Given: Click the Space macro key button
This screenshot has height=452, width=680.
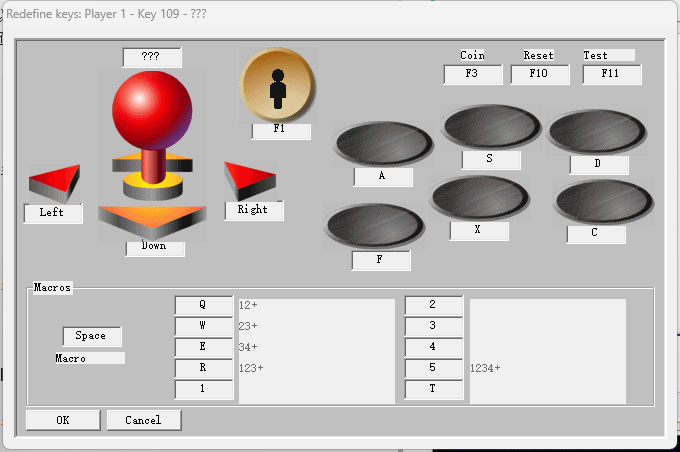Looking at the screenshot, I should (92, 336).
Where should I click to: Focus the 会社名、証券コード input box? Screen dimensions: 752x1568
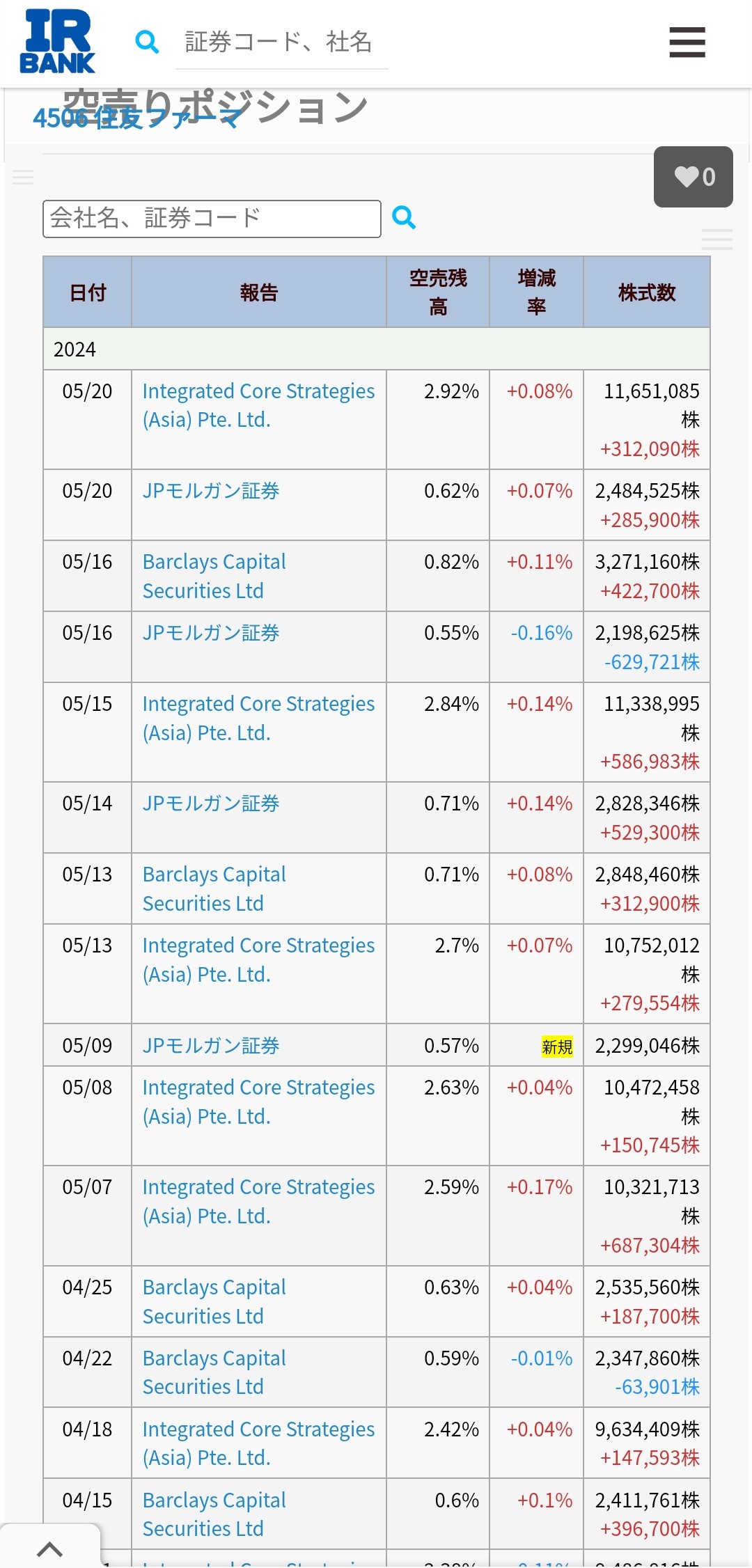[212, 219]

------------------------------------------------------------------------

--- Exercise brief ---
Give these entries as a two-column CSV with the columns instruction and response. Make one row per entry, put its text and its answer each in a single quoted field with line breaks turned into spaces, and leave out the pictures.

--- Exercise solution ---
instruction,response
"Given: Click the Space macro key button This screenshot has height=452, width=680.","Looking at the screenshot, I should (92, 336)."
"Where should I click to: Focus the 会社名、証券コード input box? Screen dimensions: 752x1568","[212, 219]"